Del 5 - South Asian Literature, Arts, and Culture Studies
Cosmopolitanism in the Indian English Novel
Inbunden, Engelska, 2019
1 149 kr
Skickas inom 5-8 vardagar
Cosmopolitanism in the Indian English Novel argues that select novels by Indian writers in English largely present a kind of micro-cosmopolitanism that preserves nation as a primary site for social and cultural formation while opening it up to critique. During colonial times, local cultural expression wrestled with the global as represented by the systems of empire. The ideal subject or literary work was one that could happily inhabit both ends of the center-periphery in a kind of cosmopolitan space determined by imperial metropolitan and local elite cultures.
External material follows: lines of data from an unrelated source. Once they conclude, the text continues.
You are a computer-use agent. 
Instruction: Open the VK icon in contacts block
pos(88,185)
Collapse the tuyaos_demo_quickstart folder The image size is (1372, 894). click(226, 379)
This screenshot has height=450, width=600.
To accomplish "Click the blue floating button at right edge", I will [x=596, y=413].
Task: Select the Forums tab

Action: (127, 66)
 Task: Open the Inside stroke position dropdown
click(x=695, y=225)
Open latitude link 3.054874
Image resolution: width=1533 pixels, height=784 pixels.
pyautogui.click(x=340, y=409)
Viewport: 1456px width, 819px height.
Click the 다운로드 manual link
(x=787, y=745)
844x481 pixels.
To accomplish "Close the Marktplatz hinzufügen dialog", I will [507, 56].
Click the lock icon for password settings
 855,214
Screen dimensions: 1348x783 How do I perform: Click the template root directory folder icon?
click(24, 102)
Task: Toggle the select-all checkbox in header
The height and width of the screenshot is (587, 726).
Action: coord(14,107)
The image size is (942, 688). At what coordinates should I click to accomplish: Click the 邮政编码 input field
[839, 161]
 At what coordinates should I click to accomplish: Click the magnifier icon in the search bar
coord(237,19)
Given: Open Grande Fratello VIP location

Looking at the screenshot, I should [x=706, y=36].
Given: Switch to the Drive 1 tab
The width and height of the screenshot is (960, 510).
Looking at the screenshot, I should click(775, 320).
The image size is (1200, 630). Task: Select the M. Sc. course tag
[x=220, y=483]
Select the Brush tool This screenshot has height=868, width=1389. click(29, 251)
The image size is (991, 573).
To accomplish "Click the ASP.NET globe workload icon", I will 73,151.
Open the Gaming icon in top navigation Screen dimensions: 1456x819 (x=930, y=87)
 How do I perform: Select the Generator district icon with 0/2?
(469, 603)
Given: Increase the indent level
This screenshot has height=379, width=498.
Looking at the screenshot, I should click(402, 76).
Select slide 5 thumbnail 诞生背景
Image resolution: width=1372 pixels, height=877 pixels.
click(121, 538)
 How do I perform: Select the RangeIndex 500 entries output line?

As colonies liberated themselves, new national formations had to negotiate a mix of local identity, residual colonial traits, and new forces of global power. New and more complex cosmopolitan identities had to be discovered, and writers and texts reflecting these became correspondingly more problematic to assess, as old centralisms gave way to new networks of cultural control. This book contends that novels written in the context of the postcolonial cultural politics after the successful attainment of national independence question how a nation is to be made while recognizing its relation to globalization. The strong waves of globalization enforce sociological, political, and economic values in developing countries that may not be readily acceptable in those societies.Cosmopolitanism in the Indian English Novel focuses on three novelists in particular: Arundhati Roy, Kiran Desai, and Aravind Adiga, all of whom have received the prestigious Man Booker Prize for their work. Despite the varied but broadly elite cosmopolitan positions of these writers, they all depict characters working toward a cosmopolitanism from the grassroots, rather than through a top-down practice. Furthermore, these writers and their works, to varying degrees, turn a suspicious eye to the effects (cultural, economic, or otherwise) of globalization as a phenomenon that can prevent possibilities for more fluid forms of belonging and border-crossing. Cosmopolitanism in the Indian English Novel should appeal to researchers in cultural studies interested in Indian English fiction and/or the form and function of cosmopolitanism in a rapidly globalizing postcolonial world.